*Goal of the exercise*
Determine how many lines in the listing below include "agent", and answer with only that number.

*Task data*

'''

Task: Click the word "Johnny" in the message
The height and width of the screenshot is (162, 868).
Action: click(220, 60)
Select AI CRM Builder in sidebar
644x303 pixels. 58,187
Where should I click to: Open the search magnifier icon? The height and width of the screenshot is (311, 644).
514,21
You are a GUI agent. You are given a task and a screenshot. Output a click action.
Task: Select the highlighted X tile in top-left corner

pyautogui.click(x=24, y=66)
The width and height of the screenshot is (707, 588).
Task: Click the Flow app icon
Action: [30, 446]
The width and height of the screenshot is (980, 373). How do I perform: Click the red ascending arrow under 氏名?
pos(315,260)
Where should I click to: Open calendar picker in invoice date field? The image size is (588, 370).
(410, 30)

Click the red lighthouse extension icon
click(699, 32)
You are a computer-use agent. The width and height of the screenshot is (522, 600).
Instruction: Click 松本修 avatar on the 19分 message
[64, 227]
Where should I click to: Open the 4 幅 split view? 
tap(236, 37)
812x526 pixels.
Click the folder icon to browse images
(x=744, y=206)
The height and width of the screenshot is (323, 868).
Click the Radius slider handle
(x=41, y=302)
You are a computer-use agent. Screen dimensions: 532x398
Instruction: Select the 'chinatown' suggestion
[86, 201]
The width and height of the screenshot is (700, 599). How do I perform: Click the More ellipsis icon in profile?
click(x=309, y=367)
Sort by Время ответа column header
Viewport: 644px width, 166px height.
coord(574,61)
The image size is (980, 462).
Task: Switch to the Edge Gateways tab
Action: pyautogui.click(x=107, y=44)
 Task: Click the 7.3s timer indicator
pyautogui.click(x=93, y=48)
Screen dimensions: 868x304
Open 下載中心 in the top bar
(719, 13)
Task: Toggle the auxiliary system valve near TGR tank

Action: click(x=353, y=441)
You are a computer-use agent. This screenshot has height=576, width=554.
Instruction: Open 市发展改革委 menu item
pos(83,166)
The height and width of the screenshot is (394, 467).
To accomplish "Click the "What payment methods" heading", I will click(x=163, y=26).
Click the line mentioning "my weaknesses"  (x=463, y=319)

'''

*Written reply*
4